## Work order
Each line containing the string "left" should be copied out of the entries.

Stored data entries
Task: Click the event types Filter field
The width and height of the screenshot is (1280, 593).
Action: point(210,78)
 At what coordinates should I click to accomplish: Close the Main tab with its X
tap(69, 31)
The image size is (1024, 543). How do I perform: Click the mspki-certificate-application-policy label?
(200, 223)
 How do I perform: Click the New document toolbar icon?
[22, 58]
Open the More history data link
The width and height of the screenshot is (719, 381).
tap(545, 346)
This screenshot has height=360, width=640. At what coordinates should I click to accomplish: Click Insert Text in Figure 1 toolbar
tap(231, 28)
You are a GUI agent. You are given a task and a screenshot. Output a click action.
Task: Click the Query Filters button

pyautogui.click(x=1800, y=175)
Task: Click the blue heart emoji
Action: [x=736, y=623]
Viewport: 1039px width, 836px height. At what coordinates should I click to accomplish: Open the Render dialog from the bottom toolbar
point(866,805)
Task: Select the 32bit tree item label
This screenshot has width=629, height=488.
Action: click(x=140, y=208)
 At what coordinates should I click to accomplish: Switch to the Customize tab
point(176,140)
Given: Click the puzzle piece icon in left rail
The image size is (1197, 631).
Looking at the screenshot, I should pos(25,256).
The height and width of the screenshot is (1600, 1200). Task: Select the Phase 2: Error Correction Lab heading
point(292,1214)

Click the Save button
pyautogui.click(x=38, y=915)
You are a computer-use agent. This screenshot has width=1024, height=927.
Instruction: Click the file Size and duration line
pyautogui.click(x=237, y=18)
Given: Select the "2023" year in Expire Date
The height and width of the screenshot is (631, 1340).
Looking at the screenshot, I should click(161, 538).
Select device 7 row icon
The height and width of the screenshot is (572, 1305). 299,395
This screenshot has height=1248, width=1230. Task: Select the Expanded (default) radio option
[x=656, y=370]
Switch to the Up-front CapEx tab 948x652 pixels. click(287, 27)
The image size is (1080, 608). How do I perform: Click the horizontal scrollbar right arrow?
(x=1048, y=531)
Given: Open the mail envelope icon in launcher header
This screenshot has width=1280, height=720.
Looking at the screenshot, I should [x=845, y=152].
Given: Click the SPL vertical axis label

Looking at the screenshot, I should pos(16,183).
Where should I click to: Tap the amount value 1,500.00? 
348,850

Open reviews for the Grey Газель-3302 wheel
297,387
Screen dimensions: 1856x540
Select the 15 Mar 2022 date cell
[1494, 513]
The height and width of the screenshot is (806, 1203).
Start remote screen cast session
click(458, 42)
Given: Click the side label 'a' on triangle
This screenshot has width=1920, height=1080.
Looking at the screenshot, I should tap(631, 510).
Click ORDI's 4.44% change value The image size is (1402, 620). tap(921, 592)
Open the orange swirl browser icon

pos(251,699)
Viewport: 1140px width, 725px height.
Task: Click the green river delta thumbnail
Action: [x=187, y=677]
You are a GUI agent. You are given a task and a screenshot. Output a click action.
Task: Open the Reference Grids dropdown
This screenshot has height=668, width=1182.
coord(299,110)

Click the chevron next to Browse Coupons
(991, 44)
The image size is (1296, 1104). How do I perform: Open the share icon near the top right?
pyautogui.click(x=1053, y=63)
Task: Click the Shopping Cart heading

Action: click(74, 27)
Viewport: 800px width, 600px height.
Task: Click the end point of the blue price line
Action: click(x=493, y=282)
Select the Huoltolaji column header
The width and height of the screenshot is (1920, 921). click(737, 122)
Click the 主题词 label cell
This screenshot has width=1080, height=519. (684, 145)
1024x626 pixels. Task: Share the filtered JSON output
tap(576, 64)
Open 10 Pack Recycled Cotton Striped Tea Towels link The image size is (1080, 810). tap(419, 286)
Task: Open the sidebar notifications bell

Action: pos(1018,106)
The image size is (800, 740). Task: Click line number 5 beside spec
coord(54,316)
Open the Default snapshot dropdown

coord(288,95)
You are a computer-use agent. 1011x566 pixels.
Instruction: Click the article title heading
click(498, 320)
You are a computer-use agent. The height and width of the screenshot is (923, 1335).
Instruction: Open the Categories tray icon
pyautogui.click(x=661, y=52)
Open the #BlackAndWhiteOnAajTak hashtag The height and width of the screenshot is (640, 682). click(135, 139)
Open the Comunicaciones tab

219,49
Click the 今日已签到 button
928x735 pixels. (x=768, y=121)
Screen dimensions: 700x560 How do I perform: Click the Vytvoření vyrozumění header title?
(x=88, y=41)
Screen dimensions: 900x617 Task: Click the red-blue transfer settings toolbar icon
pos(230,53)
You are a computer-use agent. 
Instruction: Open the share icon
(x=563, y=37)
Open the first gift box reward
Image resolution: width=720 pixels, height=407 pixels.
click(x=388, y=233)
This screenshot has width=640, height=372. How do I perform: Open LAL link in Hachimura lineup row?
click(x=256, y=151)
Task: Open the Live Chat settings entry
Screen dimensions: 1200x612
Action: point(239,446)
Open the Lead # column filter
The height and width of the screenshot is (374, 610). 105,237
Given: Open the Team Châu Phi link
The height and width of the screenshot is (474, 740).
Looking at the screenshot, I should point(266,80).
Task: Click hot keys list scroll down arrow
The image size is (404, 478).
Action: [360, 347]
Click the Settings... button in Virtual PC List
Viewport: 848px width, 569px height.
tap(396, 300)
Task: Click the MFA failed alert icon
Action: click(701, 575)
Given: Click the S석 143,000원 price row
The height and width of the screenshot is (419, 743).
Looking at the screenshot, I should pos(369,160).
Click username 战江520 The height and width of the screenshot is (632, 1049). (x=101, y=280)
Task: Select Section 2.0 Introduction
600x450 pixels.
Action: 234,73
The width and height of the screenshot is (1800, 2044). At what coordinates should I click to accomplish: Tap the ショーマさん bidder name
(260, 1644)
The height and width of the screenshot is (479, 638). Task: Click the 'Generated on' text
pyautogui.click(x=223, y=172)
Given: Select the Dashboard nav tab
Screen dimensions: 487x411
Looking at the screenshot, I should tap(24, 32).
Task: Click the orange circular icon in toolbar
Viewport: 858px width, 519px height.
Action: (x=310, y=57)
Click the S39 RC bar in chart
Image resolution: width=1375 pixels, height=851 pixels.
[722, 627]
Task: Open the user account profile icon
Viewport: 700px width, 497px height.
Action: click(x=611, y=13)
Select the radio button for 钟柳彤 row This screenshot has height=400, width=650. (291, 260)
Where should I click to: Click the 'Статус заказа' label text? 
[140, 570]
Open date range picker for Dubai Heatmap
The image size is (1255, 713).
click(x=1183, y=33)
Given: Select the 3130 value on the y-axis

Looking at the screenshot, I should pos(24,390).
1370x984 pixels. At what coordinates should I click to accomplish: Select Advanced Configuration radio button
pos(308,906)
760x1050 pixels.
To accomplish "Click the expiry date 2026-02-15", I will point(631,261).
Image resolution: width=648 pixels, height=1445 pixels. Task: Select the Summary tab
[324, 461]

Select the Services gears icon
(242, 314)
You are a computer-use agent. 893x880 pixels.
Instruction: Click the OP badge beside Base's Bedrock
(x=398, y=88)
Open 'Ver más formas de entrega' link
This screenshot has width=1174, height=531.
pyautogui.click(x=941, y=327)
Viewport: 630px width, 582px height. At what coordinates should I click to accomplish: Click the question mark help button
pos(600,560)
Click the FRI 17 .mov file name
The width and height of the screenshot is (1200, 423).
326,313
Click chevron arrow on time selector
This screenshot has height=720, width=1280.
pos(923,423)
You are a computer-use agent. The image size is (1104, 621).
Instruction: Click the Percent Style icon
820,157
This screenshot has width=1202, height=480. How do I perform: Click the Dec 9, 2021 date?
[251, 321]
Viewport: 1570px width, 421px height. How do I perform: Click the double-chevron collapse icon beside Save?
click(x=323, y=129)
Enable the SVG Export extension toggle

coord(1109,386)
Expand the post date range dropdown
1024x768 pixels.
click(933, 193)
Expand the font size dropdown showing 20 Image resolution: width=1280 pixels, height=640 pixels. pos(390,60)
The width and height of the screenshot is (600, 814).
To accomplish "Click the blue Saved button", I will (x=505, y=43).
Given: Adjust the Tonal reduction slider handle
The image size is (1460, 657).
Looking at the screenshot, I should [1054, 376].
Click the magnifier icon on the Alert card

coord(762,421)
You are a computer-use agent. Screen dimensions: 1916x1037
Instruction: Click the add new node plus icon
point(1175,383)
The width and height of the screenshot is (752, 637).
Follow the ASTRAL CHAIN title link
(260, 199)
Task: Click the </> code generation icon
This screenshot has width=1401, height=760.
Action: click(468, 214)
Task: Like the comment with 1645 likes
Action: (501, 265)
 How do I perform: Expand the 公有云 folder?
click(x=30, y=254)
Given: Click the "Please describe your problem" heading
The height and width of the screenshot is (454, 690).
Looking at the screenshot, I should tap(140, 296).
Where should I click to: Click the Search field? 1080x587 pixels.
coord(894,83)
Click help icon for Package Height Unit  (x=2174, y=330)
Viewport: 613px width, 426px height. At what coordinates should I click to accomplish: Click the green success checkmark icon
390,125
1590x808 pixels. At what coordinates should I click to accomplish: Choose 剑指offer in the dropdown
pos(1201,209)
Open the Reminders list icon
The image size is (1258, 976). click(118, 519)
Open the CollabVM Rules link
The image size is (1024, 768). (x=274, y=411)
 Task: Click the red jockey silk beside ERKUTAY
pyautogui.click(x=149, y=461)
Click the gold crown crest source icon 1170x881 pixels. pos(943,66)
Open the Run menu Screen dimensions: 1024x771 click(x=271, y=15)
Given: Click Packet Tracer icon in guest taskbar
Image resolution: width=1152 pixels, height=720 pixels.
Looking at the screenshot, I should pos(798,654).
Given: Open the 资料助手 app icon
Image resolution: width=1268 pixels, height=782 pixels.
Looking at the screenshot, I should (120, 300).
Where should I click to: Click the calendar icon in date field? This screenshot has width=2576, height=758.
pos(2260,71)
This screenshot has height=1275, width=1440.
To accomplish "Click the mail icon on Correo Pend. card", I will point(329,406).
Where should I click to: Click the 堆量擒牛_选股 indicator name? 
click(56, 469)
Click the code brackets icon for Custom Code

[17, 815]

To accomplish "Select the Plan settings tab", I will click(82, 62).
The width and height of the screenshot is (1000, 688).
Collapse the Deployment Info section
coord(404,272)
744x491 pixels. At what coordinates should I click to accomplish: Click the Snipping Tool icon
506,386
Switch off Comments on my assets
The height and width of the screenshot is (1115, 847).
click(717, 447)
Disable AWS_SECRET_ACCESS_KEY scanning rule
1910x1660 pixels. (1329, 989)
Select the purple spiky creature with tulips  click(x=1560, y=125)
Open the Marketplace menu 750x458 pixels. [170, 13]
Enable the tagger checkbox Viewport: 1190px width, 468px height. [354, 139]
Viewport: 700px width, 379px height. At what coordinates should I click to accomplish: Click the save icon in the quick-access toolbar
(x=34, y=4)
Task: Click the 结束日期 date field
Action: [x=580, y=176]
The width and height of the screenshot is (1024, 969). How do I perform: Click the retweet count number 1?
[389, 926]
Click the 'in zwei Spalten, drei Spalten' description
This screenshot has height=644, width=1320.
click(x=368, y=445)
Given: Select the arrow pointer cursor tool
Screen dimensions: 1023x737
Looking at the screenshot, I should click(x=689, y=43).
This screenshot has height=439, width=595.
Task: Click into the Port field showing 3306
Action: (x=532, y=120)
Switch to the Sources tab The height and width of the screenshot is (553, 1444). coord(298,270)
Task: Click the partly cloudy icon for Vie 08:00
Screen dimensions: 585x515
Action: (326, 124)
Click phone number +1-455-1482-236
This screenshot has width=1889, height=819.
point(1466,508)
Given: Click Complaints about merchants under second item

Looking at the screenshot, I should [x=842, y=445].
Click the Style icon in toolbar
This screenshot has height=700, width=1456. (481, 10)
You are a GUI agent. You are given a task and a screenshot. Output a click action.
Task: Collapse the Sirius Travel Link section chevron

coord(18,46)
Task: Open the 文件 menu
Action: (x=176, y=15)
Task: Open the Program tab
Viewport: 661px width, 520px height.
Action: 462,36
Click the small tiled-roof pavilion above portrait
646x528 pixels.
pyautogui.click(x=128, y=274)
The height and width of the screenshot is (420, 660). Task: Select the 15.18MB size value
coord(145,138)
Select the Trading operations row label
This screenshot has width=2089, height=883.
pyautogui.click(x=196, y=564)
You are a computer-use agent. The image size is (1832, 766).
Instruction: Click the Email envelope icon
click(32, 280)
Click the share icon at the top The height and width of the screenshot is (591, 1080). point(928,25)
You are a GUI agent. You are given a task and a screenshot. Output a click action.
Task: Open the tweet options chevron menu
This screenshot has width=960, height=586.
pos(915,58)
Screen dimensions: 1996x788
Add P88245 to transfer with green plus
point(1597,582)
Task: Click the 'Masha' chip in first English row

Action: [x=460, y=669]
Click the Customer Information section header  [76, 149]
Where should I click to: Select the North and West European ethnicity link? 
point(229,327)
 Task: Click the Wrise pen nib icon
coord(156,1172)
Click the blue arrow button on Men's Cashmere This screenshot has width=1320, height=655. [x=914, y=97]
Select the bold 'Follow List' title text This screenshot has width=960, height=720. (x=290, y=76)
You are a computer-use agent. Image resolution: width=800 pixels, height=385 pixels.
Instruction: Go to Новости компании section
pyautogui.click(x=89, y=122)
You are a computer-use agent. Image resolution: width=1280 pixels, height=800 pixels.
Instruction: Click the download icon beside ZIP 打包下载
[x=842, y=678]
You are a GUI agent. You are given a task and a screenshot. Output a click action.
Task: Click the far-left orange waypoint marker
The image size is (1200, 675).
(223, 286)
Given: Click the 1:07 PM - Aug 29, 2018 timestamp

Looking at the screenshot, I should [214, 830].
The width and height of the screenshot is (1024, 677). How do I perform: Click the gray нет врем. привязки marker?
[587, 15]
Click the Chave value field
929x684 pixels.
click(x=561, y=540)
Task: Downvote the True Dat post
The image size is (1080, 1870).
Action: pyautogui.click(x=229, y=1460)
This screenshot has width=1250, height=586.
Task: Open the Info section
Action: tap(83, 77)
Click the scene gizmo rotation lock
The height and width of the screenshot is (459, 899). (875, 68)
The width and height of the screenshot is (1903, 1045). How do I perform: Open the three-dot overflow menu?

## Output
Given: Click the puzzle piece icon in left rail
Task: Click the far-left orange waypoint marker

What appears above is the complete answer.